MS strategies to add a structural dimension in conversion-induced aggregation assays for the early detection of pathogenic a-Synuclein strains – MS-QuIC

Synucleinopathies are characterized by the accumulation of a-Synuclein fibrils in tissues. Fibril precursors are misfolded proteins that can exist as different structurally distinct strains, potentially associated to different diseases. Real time quaking induced conversion (RT-QuIC) is an efficient method to detect the presence of the precursors before the apparition of fibrils, building on their ability to convert normal proteins to pathogenic forms. In RT-QuIC assays, a medium containing normal proteins is seeded with a low quantity of pathogenic species, and the apparition of fibrils is monitored in real time using specific fluorescent probes, like thioflavin T (ThT). However, RT-QuIC only measures the formation of aggregates, but does not give information of their structure. In particular, it is not clear how and by which mechanism the RT-QuIC response is affected by the structure of the initial pathogenic species in the seed. The MS-QuIC project aims at gaining structural insight in the RT-QuIC process in order to better exploit RT-QuIC data.
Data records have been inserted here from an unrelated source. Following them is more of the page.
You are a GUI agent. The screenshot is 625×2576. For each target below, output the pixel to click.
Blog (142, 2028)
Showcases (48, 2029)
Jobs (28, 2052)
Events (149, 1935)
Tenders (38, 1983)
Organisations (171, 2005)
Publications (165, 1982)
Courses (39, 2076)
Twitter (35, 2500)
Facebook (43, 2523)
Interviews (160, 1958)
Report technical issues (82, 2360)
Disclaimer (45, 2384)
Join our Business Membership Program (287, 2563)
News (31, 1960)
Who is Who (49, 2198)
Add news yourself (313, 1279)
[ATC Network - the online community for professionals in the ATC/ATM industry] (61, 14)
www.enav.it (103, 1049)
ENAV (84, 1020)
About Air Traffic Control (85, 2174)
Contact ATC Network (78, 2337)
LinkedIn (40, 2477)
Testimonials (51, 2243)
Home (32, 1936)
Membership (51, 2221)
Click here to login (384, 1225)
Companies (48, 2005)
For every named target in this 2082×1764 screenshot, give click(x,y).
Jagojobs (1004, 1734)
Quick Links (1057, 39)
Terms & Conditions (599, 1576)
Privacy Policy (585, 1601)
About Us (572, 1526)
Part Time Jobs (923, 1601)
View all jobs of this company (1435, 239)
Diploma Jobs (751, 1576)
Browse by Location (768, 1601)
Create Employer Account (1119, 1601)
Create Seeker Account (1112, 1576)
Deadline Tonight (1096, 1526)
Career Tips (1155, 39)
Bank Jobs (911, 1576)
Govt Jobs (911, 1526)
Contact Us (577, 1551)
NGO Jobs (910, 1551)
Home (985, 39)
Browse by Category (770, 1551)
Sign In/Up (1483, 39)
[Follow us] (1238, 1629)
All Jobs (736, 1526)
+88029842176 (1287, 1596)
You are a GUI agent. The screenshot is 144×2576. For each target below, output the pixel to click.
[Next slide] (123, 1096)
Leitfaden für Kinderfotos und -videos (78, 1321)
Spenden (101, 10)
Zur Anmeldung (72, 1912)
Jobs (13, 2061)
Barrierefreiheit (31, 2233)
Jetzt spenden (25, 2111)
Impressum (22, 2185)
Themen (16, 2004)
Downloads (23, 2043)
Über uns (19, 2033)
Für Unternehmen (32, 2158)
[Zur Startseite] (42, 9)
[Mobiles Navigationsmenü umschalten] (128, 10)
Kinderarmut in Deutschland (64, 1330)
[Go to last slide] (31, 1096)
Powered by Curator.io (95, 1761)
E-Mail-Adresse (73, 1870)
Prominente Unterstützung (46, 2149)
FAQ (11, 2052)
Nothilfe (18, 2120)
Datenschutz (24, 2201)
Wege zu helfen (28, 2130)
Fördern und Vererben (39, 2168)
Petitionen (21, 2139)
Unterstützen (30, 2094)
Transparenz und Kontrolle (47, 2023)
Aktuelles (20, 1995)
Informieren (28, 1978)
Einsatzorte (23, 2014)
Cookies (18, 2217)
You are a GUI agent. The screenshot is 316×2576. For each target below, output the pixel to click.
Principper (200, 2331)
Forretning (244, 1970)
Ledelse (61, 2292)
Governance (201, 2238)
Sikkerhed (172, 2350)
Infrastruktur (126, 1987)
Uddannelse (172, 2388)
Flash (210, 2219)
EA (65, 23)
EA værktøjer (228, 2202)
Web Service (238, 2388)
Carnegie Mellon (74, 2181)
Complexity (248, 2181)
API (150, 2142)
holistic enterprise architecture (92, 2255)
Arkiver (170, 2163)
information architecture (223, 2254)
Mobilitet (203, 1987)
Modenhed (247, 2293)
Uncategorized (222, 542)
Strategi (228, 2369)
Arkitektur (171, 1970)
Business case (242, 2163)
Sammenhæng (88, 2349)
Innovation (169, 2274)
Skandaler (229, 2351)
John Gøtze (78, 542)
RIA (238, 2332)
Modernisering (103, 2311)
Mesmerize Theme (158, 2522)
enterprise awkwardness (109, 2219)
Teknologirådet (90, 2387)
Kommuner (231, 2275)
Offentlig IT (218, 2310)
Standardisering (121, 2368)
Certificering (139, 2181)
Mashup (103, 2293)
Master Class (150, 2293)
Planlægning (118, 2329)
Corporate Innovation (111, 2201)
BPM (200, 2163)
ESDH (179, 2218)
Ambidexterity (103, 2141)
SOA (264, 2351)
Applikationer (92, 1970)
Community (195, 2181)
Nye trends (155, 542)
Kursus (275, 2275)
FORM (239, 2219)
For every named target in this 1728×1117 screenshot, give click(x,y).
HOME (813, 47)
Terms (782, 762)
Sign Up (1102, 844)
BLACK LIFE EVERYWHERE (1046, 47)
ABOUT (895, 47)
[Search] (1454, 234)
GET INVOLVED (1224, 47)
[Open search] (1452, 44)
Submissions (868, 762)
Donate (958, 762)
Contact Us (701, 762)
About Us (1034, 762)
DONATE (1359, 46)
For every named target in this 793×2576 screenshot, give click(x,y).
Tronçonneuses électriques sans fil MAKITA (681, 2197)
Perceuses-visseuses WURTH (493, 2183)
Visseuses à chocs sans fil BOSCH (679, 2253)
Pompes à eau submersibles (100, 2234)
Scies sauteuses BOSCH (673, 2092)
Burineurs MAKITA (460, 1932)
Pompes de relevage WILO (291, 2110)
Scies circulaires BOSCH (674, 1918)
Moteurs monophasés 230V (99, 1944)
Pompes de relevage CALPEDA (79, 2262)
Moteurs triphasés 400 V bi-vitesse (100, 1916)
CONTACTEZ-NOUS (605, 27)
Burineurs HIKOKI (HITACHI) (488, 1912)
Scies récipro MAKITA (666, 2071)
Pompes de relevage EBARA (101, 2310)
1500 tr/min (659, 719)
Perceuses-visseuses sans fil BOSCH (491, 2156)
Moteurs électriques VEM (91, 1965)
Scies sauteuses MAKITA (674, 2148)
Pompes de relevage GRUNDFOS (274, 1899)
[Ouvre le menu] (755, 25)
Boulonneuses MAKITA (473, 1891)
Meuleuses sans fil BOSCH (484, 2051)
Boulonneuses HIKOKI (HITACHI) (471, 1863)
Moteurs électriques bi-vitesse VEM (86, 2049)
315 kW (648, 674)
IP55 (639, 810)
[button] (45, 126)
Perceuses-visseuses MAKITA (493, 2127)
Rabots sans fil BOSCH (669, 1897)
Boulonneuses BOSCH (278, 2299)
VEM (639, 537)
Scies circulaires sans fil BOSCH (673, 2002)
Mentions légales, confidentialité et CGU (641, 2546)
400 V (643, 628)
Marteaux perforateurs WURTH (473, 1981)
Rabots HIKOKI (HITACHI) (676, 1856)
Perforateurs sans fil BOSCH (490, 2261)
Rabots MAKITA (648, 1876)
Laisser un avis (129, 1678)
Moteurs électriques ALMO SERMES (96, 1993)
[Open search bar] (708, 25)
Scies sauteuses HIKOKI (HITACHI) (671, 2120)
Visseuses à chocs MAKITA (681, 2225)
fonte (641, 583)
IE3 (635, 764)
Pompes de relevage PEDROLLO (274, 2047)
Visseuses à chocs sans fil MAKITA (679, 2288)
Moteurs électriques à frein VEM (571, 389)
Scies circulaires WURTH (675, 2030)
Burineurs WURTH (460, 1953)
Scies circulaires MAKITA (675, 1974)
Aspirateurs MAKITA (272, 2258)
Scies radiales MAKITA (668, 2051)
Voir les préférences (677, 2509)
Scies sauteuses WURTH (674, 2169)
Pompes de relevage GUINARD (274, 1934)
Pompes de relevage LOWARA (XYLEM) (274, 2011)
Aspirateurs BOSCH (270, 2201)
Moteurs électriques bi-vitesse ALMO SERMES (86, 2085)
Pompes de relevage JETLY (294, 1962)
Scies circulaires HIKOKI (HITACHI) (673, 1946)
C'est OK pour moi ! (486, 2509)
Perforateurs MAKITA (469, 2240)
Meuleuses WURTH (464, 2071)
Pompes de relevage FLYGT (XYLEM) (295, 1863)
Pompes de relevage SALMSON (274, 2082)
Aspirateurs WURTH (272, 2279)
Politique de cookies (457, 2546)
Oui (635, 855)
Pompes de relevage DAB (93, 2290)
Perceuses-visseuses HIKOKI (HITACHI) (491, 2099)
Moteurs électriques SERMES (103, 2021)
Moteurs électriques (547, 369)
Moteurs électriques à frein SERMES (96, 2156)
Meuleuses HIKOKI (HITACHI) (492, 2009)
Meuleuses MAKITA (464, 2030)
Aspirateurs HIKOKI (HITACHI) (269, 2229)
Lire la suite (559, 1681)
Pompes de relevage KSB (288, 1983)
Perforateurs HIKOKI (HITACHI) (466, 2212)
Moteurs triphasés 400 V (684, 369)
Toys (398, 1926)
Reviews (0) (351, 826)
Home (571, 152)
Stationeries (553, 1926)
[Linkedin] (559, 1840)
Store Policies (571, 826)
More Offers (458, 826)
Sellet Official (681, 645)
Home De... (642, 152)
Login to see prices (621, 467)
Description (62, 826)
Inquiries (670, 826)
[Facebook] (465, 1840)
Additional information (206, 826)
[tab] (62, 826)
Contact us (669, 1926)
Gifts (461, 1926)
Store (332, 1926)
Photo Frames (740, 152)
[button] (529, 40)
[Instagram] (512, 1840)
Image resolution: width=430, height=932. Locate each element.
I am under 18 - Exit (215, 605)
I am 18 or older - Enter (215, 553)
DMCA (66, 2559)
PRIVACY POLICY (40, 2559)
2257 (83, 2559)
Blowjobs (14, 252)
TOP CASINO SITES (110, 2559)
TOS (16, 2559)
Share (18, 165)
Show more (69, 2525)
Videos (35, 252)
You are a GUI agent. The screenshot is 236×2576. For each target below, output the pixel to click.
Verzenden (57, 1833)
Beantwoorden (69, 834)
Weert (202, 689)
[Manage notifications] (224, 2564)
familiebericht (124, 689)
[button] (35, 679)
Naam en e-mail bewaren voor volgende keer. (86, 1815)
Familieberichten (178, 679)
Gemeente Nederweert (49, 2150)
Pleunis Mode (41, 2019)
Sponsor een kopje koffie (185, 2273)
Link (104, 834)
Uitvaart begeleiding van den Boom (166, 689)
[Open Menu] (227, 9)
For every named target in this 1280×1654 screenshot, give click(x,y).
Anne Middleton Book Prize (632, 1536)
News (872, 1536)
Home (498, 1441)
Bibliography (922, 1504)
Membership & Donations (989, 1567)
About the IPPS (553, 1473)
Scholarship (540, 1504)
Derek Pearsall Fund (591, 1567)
To this end we propose an original combination of mass spectrometry-based techniques that will allow to characterize the aggregating species from the smallest oligomers to the fibrils. Namely, ion mobility mass spectrometry measurements (IMSMS) will allow to characterize the structure and morphology of the small oligomers and their complexes with ThT, while charge detection mass spectrometry (CDMS) measurements will be used for fibrils and protobibrils, whose morphology will be studied by electron microscopy. Both CDMS and IMSMS will be performed on samples collected at different steps of RT-QuIC experiments seeded with amplification material obtained from different clinical strains of a-Synuclein. Correlation with RT-QuIC will be allowed through in-source fluorescence measurements online the CDMS and IMSMS instruments. Beyond RT-QuIC, the proposed experimental strategy will be applicable to other aggregation processes.